Buscando algo no
demasiado aburrido entre las actividades de formación que ofrece el
Centro de Profesores, encuentro una actividad con un título muy
sugerente “La escritura creativa como recurso didáctico para el
profesorado” y, además, es presencial. Solicito la admisión sin
pensarlo. Para empezar, porque no es un curso on line. Estoy harto de
ya de pasar largas horas frente al ordenador leyendo infumables e
interminables documentos sobre competencias básicas y proyectos
curriculares y de esas inevitables tareas que siempre consisten en lo
mismo: diseñar una unidad didáctica. Un curso presencial es una
oportunidad para el contacto con ese conjunto anónimo y sin rostro
que es el gremio docente para los que trabajamos en él, ya que la
docencia es una experiencia muy marcada por la soledad profesional.
Además, el tema me interesa especialmente y la ponente es Teresa
Suárez, a quien conozco personalmente y me inspira confianza. Al
hilo de esta anécdota, empiezo a preguntarme cuál es la verdadera
función de los talleres y cursos de creación literaria. De partida,
he de decir que no creo posible que el nacimiento de un talento
literario dependa de la asistencia a uno de estos talleres. Sería
absurdo este planteamiento, sobre todo, cuando miramos a cualquier
época de la historia y pensamos por un instante en cómo pudieron
ser las vidas de los escritores o escritoras que la protagonizaron.
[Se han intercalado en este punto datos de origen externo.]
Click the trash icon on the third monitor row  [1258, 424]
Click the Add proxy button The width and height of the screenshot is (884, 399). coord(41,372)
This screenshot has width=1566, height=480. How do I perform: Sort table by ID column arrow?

Evidentemente, a escribir se aprende. Primero, como la mera
transcripción de un código sonoro a un papel. Después, como un
instrumento que permite la distribución, ampliación y
externalización de las funciones psicológicas. Por último, pero
esto no es normativo, la escritura puede llegar a ser un modo de
expresión íntimo, específico de quien de la usa, y que puede
convertirse en una herramienta para la terapia, la creación, la
divulgación, el testimonio… El talento y la calidad literaria
mantienen una relación que no es directa. Probablemente, no exista
persona alguna carente de talento, pero es la disciplina, el trabajo,
lo que acaba dirigiendo el talento hacia la calidad. Este camino, en
el caso de la literatura, es un camino que conduce, con frecuencia,
al aislamiento. Como no podría ser de otra forma, la formación
tiene que ser de carácter autodidacta, en un proceso en el que es el
propio escritor quien elige quiénes van a ser sus maestros y que
siempre comienza por imitación. Dudo mucho que los Chejov y las
Ajmatova del futuro nazcan de quienes hoy asisten a talleres y cursos
de creación literaria. Como sentencia el protagonista de Lugares
comunes al comienzo de la película: “El escritor escribe. Si
alguien quiere aprender a escribir podrá llegar a ser una persona
que escribe, pero nunca un escritor”. Sin embargo, la finalidad de
una actividad formativa es, en principio, el aprendizaje. Cabe
preguntarse entonces qué utilidad tiene un taller de creación
literaria, qué sentido tiene la organización de este tipo de
iniciativas. Supongo que la supervivencia de este formato está
relacionada con la democratización de las experiencias vitales que
se está llevando a cabo en nuestros tiempos. Parece que es ya una
idea muy extendida la que afirma que para tener una vida plena hay
que experimentar un todo listado de sensaciones y vivencias que pasan
por tener hijos, estudiar en la Universidad, probar algunas drogas,
practicar deportes de riesgo, asistir a un multitudinario festival de
música, viajar a bordo de un crucero, aprender a conducir, ir a
Cádiz en carnaval o visitar un parque temático, entre otras muchas.
De esta forma, los talleres literarios responden a esta necesidad de
tachar un ítem de una lista, en la que ha sobrevivido escribir
gracias a aquella vieja máxima del hijo, el árbol y el libro. No
niego que, sobre todo en edades tempranas, los talleres literarios no
puedan despertar el interés de aprendices en formación que acaben
confeccionando buenos textos. Sí me gustaría señalar, en cambio,
que al contrario de disciplinas como la arquitectura (que sí
necesita a las Escuelas Superiores Universitarias para perpetuarse
como arte), la literatura no necesita a estos talleres para seguir
produciendo frutos satisfactorios. Y, por lo tanto, desde un punto de
vista estrictamente literario, desempeñan un papel marginal.